Tyler Droll e Brooks Buffington tiveram a ideia aquando da realização de uma pós-graduação na Furman University, na Carolina do Sul, Estados Unidos, iniciando no mesmo local o projeto que rapidamente se espalhou a outros campos universitários.

«Os utilizadores podem pensar nesta ideia como um local, um Twitter anónimo ou um local de avisos virtuais», afirma Droll.

No Yik Yak podem ser publicadas mensagens de texto, também chamadas de «yaks» e estas podem ser votadas pelos «yakkers» como positivas ou negativas. Os votos ajudam a classificar as publicações que serão mais populares quanto mais pontuação conseguir. Os Yakkers podem também fazer comentários, transformando as publicações em tópicos de conversa. 

De forma a garantir aquilo que é a grande diferença das outras redes sociais ou seja o anonimato, os utilizadores não têm foto nem qualquer tipo de símbolo que permita a distinção entre si. 

A um certo ponto a plataforma tinha tantas utilizadores que Brooks Buffington acreditou que «Yik Yak tinha efetivamente chegado perto do Facebook». Hoje, a rede está espalhada por cerca de 1 500 campos universitários. 

«As pessoas começaram a partilhar a ideia nas férias da primavera. E nós acabámos o semestre que se seguiu com uma adesão à plataforma entre os 200 e 300 campos universitários», refere Droll sobre o impulso da rede em 2014.

«Estamos a começar a ficar numa boa posição noutros países de língua inglesa como o Canadá, Reino Unido e Austrália», acrescenta Buffington.
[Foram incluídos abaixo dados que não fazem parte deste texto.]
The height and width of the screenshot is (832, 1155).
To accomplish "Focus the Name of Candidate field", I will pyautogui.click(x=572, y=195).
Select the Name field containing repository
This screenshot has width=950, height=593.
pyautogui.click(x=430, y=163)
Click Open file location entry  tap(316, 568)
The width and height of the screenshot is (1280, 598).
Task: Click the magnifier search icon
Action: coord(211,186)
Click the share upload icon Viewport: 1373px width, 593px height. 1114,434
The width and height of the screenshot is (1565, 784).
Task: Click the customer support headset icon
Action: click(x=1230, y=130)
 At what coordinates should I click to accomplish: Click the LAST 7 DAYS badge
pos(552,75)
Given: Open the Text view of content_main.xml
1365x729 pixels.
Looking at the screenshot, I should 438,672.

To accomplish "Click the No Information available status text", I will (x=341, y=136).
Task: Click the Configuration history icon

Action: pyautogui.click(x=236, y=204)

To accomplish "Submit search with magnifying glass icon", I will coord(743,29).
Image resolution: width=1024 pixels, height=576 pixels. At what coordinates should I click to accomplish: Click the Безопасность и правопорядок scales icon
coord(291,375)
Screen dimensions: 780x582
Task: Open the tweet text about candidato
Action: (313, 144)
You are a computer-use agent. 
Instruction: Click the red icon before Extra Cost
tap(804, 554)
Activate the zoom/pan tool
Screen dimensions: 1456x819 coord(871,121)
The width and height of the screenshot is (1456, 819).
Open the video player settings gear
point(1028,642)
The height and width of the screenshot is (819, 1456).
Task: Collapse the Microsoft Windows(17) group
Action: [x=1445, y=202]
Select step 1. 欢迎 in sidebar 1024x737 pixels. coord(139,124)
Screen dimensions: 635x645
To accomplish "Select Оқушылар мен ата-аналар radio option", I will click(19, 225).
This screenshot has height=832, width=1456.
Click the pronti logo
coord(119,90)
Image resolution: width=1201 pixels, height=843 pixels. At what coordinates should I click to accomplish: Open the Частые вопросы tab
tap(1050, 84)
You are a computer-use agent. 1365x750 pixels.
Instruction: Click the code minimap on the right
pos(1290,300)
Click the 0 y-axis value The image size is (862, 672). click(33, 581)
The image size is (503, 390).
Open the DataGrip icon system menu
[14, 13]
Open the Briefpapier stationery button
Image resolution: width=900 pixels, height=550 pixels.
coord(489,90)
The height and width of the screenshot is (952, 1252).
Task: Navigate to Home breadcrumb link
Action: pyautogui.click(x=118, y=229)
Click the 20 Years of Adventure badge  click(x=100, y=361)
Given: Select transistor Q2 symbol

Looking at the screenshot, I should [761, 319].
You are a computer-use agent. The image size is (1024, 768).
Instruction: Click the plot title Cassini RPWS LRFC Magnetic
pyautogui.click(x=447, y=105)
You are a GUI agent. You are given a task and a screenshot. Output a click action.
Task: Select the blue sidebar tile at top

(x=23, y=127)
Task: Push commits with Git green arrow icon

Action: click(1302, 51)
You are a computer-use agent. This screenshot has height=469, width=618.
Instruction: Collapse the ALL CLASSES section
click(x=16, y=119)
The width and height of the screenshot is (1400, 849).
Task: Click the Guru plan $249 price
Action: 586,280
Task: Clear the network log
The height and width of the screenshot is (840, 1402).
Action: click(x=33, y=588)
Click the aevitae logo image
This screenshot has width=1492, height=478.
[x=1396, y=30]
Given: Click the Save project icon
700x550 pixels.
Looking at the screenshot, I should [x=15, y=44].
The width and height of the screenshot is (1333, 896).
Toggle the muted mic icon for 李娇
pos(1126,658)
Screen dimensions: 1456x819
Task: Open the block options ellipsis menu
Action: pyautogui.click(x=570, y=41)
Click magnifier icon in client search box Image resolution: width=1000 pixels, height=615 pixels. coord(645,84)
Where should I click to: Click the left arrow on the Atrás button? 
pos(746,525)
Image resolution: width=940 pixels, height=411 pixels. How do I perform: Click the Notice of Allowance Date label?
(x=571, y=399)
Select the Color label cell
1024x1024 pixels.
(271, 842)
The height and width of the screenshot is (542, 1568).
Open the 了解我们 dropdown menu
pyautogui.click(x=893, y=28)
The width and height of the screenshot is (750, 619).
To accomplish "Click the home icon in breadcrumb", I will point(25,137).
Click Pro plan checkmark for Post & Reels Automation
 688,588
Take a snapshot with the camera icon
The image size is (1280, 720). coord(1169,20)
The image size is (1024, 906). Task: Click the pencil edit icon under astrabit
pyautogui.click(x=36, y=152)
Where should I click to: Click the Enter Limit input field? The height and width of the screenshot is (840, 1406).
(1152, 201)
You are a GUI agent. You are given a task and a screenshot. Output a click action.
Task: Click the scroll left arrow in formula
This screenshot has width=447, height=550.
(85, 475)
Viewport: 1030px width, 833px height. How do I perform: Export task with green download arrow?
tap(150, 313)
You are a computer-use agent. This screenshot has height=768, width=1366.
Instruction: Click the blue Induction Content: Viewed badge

o serviço começou a ser usado de forma errada e por quem não era suposto ser utilizado

Com o objetivo de apagar a rede que dizem ser especialmente atrativa para o cyberbullying surgiu uma petição online assinada por mais de 78 mil pessoas, onde um ex-usuário anónimo partilhou que a plataforma o encorajou a cometer o suicídio devido a comentários abusivos por parte de terceiros.  

O site tem feito esforços para que os utilizadores mais jovens sejam bloqueados por uma delimitação geográfica que opera em cada escola primária do país e não permite a entrada no serviço nesses locais. Mas uma vez que saem do limite da escola podem de novo aceder à rede e aí os pais têm responsabilidade de intervir e ajudar os filhos a fazer escolhas seguras na internet.

«Nós tentamos manter qualquer pessoa que não tenha idade suficiente para frequentar a universidade  fora da aplicação, devido à forma de configuração do nosso sistema operativo que requer uma certa maturidade. Agora, eu diria que perto de 95%, se não mais, dos utilizadores têm idade suficiente», defende Buffington.

«Nós vimos alertas no sistema do campo universitário e eles usam Yik Yak para manter as pessoas atentas, por exemplo, aos dias de neve e de gelo na estrada, que podem repentinamente fechar a Universidade».

«Temos visto a plataforma a funcionar muito bem em aeroportos e na 'Disney World' e em muitos lugares do mundo por várias pessoas, mas neste momento estamos concentrados na Universidade», afirma Droll.